:: What needs to be done ::
Nothing but an exact copy is wanted here: the line with "Instruction: Cancel the OIDC Issuer URL edit" and all the lines that follow it in the entries below.

Saved data entries
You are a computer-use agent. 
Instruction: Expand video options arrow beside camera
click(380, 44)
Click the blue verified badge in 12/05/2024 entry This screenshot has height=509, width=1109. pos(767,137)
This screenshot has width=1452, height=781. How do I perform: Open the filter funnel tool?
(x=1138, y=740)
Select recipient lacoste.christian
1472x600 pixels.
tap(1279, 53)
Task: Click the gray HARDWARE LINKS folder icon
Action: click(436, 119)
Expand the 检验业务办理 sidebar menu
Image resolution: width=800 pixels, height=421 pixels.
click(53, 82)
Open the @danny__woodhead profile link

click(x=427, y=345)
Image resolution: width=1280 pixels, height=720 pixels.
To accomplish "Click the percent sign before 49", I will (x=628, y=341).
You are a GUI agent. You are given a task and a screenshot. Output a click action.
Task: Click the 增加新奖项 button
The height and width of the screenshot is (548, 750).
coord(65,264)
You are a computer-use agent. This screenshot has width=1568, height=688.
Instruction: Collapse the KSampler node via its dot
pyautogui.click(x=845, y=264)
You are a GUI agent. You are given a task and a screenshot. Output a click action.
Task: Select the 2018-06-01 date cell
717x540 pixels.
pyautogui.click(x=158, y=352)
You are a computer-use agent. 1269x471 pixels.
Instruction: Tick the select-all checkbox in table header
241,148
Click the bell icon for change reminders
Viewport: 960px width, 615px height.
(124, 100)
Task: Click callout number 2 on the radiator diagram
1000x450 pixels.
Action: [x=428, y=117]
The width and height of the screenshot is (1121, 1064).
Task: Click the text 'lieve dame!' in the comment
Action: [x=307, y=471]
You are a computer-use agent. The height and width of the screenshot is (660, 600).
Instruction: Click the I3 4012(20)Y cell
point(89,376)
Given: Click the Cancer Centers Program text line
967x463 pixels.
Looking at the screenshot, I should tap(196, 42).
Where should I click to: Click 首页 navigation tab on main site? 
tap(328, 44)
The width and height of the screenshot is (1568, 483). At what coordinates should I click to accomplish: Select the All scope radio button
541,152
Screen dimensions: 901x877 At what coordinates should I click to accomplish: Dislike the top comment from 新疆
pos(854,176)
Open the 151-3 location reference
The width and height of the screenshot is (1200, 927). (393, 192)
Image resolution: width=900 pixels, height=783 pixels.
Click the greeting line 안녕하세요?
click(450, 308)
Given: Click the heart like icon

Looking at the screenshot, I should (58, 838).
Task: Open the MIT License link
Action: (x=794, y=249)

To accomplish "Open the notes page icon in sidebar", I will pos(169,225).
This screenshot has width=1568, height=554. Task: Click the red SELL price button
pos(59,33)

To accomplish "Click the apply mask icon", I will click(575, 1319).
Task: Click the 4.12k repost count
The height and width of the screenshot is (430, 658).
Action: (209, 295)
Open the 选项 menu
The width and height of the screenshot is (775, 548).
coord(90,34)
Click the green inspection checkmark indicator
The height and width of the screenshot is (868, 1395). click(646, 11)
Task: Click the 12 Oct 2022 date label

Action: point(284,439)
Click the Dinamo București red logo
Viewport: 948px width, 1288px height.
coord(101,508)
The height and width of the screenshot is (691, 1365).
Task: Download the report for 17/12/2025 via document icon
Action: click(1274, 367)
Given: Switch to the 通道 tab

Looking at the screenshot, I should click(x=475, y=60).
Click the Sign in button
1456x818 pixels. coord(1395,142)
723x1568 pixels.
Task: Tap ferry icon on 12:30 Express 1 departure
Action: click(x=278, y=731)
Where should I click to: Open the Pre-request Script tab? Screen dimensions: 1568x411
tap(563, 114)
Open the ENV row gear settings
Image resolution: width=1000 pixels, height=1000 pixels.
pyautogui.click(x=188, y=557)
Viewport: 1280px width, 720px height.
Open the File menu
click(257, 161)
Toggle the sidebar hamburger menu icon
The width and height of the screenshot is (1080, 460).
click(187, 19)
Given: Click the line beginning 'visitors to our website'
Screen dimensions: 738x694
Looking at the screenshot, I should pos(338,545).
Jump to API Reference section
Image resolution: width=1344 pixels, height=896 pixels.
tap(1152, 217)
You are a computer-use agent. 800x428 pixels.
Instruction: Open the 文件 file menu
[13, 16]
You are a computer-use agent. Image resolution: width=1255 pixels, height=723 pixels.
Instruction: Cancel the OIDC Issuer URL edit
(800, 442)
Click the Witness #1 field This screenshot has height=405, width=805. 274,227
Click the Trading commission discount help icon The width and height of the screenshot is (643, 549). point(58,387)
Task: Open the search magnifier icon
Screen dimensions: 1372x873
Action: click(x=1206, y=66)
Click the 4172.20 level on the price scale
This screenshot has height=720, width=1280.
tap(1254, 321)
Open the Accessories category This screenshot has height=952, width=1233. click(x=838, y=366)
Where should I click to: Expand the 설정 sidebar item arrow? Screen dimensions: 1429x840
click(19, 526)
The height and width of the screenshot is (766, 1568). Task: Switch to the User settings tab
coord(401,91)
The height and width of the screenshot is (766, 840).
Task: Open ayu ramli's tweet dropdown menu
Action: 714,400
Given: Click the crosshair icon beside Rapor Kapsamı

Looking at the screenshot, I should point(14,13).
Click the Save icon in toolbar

:: Exercise result ::
Instruction: Cancel the OIDC Issuer URL edit
(800, 442)
Click the Witness #1 field This screenshot has height=405, width=805. 274,227
Click the Trading commission discount help icon The width and height of the screenshot is (643, 549). point(58,387)
Task: Open the search magnifier icon
Screen dimensions: 1372x873
Action: click(x=1206, y=66)
Click the 4172.20 level on the price scale
This screenshot has height=720, width=1280.
tap(1254, 321)
Open the Accessories category This screenshot has height=952, width=1233. click(x=838, y=366)
Where should I click to: Expand the 설정 sidebar item arrow? Screen dimensions: 1429x840
click(19, 526)
The height and width of the screenshot is (766, 1568). Task: Switch to the User settings tab
coord(401,91)
The height and width of the screenshot is (766, 840).
Task: Open ayu ramli's tweet dropdown menu
Action: 714,400
Given: Click the crosshair icon beside Rapor Kapsamı

Looking at the screenshot, I should point(14,13).
Click the Save icon in toolbar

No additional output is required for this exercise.